Creating and fostering relationships with members of the media - journalists, editors, producers, and the like - is a crucial part of working in the public relations industry. Working with the media and establishing strong connections can lead to your becoming the go-to person in your industry of expertise We live in a digital age, as does the field of PR, which has led to pitching the media via phone an obsolete way of conducting your PR efforts. Some argue speaking to someone over the phone is an effective way to create a lasting impression and relationship. With today's plethora of social media platforms and other means of communication, we can create these valuable relationships with the media like never before. Here are a few tips on how you can establish and nurture relationships with the media in today's digital world:
1. Share and Engage with Their Content
Chances are you'll find some the media contacts you're looking to connect with on Twitter. Follow them. Engage with their Tweets if you have some value to add. Replying to their Tweets with "great piece," or "Well written article. I'd love to speak to you about (shamelessly add your client here)," is not going to cut it. Instead, spend time reading their articles and get to know what they like and don't like. Favorite, Retweet, and reply to their Tweets (don't overdo it) if you truly have something to say that's of value. That doesn't just go for Twitter - do they have a blog? Follow it. Comment on their stories found on their publication's website. This will not only help them recognize your name, but it shows you're interested in what they're writing.
2. Offer Your Resources
Making a journalist's job easier is a surefire way to establish and build an ongoing, mutually beneficial relationship. One way to do so is offering your connections and resources (clients, employees, your network, yourself, etc.) for upcoming stories. You can do this by connecting with the media contact on LinkedIn accompanied by the resources you can offer them, or simply send an email. The difference between sending an email with the resources and value you can offer them versus the usual story pitch. And please, do not blast out 1,000 emails; do your homework and be sure who you're reaching out to is the appropriate person you want to start this relationship with.
3. Let Your Personality Shine
Those who work in the media are people too. Don't' be robotic in your correspondence with them. Check them out on Twitter, compliment their work (if you truly mean it), and show some of your personality, whether it be on Twitter, email, or over the phone. For example, I have a good sense of humor, and there are a few journalists I've established relationships with on Twitter simply because I started responding to their clever and witty Tweets. The most important thing is to be genuine, because it's pretty easy to spot someone who's faking it.
4. Remember Your Manners
Introduce yourself. If this is the first time you're reaching out to this media contact, let them know who you are, what brand you're representing, and what news you plan to share with them in the future; don't blindly pitch!
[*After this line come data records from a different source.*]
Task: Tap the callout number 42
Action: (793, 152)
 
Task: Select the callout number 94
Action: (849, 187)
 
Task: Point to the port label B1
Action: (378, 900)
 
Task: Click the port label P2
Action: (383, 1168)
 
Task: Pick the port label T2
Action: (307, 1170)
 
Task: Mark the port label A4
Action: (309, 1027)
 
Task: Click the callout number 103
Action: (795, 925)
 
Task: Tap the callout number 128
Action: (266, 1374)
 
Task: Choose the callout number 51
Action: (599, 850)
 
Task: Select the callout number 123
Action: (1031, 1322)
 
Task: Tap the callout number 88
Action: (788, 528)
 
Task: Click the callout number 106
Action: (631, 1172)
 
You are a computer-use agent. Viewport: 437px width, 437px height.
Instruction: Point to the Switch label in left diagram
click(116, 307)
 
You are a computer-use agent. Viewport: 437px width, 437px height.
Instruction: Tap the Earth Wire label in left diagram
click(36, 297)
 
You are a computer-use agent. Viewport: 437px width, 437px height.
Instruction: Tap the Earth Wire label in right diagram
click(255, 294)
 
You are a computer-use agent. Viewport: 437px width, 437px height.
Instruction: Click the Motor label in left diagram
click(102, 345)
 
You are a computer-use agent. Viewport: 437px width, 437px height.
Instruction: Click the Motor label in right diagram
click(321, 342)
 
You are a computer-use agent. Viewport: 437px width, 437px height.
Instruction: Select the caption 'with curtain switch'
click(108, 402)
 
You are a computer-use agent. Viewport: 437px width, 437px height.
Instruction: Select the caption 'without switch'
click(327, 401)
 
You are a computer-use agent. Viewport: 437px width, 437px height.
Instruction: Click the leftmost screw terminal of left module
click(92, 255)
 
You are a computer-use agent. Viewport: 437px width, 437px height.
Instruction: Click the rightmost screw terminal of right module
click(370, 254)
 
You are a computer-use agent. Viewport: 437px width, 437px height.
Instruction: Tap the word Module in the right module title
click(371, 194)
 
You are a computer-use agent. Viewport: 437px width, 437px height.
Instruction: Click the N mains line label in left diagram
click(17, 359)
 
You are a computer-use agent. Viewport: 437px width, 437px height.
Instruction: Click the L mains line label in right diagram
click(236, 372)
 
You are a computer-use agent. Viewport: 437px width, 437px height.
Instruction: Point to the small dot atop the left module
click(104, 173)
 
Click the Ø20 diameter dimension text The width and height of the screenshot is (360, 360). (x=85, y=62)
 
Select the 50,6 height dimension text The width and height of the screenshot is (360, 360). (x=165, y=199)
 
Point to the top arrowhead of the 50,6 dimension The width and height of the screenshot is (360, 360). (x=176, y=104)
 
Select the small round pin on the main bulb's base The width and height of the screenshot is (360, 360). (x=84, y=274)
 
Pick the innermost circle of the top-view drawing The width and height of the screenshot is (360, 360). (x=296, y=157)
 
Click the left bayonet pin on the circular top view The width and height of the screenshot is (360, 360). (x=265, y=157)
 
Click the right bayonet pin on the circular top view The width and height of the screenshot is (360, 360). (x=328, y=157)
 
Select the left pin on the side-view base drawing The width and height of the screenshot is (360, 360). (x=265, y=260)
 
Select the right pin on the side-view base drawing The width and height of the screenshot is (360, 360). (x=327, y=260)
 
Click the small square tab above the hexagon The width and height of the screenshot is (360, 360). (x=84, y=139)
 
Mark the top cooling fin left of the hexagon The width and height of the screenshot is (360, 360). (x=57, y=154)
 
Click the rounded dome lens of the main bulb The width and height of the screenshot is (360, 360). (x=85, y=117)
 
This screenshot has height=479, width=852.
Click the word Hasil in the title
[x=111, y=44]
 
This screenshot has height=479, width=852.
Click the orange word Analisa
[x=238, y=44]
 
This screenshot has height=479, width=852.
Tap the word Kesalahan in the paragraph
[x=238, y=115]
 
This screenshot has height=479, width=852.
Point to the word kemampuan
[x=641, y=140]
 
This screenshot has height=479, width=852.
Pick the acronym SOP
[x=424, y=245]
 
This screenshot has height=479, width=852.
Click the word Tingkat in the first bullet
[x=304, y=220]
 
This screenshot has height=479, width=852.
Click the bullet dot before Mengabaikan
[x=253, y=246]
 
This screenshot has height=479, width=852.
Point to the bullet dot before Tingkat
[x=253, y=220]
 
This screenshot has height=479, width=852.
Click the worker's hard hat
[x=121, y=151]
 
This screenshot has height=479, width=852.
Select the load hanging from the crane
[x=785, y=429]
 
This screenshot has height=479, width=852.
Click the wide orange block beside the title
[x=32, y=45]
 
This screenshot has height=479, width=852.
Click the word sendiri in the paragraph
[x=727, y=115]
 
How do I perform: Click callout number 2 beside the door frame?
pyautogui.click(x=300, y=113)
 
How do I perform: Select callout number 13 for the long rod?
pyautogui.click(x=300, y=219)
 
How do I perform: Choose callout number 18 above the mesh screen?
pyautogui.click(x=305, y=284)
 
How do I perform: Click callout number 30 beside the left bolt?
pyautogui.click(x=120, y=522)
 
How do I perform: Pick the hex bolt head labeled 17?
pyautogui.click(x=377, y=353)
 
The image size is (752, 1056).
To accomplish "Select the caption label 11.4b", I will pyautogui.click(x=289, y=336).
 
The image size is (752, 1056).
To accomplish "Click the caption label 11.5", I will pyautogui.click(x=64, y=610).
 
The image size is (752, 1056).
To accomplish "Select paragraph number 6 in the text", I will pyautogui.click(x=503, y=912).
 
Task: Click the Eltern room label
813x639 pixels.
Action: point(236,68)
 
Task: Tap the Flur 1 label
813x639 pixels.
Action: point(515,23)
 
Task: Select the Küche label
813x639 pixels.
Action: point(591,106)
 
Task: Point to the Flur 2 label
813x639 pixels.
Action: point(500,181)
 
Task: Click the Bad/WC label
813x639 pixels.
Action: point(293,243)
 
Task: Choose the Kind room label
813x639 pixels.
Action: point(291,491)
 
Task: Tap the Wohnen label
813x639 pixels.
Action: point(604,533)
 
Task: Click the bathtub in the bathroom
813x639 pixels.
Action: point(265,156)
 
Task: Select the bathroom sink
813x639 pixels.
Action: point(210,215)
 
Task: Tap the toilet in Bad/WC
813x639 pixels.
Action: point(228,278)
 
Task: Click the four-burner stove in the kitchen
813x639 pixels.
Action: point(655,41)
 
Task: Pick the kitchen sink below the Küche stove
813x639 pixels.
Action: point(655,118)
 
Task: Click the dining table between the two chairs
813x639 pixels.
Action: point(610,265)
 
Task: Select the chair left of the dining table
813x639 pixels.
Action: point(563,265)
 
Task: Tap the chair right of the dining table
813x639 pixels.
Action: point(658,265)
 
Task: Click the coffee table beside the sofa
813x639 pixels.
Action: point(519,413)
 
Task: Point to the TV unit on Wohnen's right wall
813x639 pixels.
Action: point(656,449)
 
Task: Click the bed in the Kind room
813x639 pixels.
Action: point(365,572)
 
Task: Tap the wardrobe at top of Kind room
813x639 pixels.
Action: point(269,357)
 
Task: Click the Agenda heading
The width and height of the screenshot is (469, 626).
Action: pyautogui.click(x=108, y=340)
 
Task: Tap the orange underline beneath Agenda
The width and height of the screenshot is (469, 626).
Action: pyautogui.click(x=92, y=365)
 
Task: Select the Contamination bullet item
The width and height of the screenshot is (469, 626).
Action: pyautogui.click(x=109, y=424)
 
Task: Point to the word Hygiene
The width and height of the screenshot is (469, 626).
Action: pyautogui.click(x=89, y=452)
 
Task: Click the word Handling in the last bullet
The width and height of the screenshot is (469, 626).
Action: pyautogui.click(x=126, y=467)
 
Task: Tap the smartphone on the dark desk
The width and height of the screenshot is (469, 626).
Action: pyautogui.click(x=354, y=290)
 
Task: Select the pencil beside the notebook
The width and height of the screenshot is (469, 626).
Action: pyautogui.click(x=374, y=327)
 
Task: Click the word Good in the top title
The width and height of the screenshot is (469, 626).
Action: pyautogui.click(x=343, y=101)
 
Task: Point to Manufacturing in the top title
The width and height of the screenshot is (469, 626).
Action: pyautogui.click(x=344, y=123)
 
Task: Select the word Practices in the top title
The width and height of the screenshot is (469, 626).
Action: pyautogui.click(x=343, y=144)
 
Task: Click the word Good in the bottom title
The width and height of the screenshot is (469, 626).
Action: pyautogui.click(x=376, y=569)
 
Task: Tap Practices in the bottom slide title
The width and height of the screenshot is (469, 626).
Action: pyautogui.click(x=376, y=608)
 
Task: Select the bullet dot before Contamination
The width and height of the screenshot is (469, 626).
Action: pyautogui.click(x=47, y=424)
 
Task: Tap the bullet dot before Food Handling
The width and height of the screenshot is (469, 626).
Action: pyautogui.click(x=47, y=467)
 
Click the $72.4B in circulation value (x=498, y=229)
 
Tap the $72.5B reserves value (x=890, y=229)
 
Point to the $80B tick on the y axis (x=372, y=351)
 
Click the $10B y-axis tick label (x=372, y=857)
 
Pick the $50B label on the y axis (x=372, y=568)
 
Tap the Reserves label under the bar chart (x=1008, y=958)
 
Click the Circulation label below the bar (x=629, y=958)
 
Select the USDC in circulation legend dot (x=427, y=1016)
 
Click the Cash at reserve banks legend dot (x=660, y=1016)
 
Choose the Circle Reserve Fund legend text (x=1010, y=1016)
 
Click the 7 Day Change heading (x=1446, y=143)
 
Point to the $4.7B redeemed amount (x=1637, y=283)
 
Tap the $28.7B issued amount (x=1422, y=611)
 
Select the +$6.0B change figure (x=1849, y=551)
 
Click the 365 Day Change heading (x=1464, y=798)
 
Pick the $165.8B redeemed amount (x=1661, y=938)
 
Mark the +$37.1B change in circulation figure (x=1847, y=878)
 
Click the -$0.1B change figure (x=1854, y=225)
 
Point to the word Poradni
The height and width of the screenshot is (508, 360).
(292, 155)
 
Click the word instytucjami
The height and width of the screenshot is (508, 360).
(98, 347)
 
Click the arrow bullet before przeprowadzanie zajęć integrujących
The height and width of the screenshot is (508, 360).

A "thank you" to show gratitude for a journalist including your client in a story should be done every single time. If you've been pitching a source and the journalist doesn't take your offer, oh well. That's unfortunately going to happen. The important thing is to remember they have a job to fulfill, and your resource or other pitch just may not cut it this time.
5. Be Genuine
This should be a given. Media relationships are built on trust, respect, and anticipating their needs. Always be honest. If you can't deliver something, say so. This may seem a bit cliché, but honesty is the best policy when building and nurturing media relationships. Being genuine is perhaps the most important tip when establishing and building media relationships, because chances are your media contact will see right through your façade.